EXERCISE: Determine how many lines of the entries that follow contain "text", and respond with that number alone.

(Stored records)
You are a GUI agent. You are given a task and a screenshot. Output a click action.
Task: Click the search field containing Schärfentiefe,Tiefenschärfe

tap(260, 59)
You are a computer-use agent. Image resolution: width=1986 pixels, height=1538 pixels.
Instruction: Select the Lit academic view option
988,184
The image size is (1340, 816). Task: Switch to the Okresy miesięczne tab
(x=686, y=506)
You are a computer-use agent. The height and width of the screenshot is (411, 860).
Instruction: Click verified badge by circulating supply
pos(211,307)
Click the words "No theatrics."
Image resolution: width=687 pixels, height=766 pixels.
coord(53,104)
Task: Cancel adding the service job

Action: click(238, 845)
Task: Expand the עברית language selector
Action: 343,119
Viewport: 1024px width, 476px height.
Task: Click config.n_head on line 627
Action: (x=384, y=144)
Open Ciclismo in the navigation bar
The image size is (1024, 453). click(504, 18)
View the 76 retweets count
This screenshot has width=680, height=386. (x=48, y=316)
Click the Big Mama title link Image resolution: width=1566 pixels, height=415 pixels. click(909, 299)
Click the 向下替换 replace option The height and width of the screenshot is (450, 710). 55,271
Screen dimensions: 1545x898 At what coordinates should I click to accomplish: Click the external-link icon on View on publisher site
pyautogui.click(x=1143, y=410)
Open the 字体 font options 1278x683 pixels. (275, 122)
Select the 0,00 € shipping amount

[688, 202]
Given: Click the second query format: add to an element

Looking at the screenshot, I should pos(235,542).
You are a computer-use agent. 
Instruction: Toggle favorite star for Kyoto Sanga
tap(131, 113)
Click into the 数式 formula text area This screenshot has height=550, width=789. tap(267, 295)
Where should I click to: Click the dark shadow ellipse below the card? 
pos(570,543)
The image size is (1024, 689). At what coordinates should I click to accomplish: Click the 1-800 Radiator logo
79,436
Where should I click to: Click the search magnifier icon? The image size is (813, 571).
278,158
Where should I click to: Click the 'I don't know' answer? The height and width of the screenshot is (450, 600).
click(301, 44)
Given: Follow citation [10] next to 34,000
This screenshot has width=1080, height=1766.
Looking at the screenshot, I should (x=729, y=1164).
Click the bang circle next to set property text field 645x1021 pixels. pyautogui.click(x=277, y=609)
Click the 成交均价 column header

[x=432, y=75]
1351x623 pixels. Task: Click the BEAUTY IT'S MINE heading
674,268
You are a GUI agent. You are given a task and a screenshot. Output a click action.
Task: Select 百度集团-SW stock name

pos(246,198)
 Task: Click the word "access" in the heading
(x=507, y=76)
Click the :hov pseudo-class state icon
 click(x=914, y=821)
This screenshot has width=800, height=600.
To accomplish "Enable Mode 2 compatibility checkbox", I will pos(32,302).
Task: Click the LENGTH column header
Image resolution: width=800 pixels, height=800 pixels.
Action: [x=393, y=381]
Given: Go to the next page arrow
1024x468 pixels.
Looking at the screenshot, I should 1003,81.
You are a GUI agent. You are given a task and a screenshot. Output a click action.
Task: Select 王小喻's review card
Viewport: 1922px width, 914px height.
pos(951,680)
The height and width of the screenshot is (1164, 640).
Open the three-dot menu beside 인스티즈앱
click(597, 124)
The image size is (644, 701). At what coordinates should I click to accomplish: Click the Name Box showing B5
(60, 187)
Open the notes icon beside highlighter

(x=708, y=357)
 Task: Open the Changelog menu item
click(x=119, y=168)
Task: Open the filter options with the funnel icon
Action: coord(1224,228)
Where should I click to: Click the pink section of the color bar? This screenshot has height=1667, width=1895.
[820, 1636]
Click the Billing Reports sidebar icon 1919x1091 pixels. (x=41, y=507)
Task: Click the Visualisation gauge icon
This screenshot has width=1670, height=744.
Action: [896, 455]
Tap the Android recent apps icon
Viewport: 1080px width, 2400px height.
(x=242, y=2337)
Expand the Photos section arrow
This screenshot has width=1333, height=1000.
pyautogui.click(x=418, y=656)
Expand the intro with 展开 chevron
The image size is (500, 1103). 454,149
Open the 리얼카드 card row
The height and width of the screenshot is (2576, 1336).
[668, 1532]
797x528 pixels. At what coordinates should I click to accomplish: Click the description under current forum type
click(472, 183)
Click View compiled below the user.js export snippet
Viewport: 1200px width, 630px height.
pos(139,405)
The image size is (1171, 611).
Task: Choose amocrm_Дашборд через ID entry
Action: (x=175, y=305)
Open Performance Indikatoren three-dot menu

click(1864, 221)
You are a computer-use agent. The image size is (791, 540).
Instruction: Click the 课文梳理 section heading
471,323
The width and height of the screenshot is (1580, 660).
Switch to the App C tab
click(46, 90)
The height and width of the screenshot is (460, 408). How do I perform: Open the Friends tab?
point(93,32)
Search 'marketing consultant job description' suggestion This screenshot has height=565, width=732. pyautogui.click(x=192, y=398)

RESPONSE: 2